Week of fetal loss | Difference in percentage of pregnancies ending in loss for Covid dose 1 compared to influenza vaccine | Difference in percentage of pregnancies ending in loss for Covid dose 3 compared to influenza vaccine | |
Women injected 8-13 weeks | 8 to 13 | 2.4 | 1.3 |
14 to 19 | 1.8 | 2.7 | |
20 to 24 | 0.9 | 0.7 | |
25 or later | 2.3 | 1.7 | |
Women injected after 14 weeks | 14 onwards | 0.4 | 0.6 |
Table 1: Difference in percentage of pregnancies ending in fetal loss for women taking covid vaccines compared to women taking influenza vaccines by week of fetal loss.
Scaling the results to Israel’s total population, an estimated 1,313 additional fetal losses in Israel may have occurred due to covid vaccination in pregnancy. With an average life expectancy of ~82 years, that equates to over 100,000 years of life lost.
As this represents only 26% of the Israeli population we can scale up from here to estimate that a total of 1313 Israeli women had an additional fetal loss in the covid vaccinated group assuming their baseline would have been similar to the influenza group. Given a life expectancy of 82.7 years that would equate to 108,615 years of life lost.
If we assumed a similar timing for vaccine uptake in England then of the more than 327,000 women injected during pregnancy there would have been an excess loss of 4,800 fetuses or around 400,000 years of life lost. By the end of March 2022, there had been 30,000 pregnant Scottish women vaccinated, which based on the same assumptions, would have seen an excess of 443 fetal losses a further 36,000 years of life lost.

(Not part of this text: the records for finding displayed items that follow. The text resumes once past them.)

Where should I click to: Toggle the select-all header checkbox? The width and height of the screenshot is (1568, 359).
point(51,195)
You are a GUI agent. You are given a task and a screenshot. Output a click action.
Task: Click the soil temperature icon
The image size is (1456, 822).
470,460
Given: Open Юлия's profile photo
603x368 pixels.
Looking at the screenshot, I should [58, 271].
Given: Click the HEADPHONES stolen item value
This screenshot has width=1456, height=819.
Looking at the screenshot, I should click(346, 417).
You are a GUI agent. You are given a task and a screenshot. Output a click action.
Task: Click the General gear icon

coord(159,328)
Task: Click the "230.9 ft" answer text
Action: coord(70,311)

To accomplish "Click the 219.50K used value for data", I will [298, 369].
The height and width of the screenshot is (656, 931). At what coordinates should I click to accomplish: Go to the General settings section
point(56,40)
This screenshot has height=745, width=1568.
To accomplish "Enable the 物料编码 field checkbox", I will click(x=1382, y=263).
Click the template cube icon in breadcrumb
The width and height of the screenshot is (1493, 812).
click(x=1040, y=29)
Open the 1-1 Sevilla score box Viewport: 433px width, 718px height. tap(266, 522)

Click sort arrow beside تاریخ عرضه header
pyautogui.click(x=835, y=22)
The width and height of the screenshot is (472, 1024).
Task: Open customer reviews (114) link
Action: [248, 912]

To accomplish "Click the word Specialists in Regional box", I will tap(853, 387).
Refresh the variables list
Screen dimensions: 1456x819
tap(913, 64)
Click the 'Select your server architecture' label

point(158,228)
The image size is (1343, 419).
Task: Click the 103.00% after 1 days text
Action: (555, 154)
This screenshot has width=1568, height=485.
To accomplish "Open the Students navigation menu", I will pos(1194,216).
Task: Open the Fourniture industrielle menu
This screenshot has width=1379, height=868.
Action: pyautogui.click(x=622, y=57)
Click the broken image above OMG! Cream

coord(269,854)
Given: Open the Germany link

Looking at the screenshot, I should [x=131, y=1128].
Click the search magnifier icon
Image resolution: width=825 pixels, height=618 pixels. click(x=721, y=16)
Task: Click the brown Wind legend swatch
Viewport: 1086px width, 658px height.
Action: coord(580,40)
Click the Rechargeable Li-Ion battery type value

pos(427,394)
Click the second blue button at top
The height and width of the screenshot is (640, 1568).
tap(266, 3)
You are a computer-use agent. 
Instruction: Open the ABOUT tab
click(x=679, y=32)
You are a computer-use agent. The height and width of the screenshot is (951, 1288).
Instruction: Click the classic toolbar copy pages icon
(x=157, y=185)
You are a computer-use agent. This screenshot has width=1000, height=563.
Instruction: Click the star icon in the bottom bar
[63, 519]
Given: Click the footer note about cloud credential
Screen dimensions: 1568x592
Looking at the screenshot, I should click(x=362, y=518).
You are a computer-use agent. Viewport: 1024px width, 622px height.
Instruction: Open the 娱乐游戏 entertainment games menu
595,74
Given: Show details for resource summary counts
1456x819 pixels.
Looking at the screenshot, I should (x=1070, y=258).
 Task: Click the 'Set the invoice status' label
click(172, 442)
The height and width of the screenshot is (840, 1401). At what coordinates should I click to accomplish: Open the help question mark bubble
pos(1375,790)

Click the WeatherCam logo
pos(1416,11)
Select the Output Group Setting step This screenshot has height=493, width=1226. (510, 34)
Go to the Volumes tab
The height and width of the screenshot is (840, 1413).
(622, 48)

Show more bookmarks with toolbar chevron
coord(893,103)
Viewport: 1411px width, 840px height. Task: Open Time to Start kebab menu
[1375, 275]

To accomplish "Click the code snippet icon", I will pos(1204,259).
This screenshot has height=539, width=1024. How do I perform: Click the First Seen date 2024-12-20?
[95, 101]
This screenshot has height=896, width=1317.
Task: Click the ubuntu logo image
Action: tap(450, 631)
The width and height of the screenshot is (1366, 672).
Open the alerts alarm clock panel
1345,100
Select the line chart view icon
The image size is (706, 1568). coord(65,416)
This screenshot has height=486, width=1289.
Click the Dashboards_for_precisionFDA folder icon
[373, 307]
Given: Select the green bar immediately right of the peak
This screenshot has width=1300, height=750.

The caveats are that the influenza baseline might be inaccurate and more refined data matching by the week of gestation when vaccinated would be more accurate.
Number of women vaccinated during pregnancy | |
December 2020 | unknown |
January 2021-June 2022 | 233,403 |
June-Sept 2022 | unknown |
Sept 2022-May 2023 | >47,000 |
Sept 2023-May 2024 | 47,397 |
Total | >327,800 |
Table 2: Reported covid vaccinations of women during pregnancy in England based on UKHSA data
Notably, 11.7% of women vaccinated in England as late as spring 2024 during pregnancy were vaccinated in the first trimester.
Injecting novel products during pregnancy was always reckless. Failing to carry out trials beforehand was more reckless still. Failing to ensure close follow up of those initially vaccinated once rollout began compounded the recklessness. Failing to use proper controls in observational studies that followed was wilful blindness.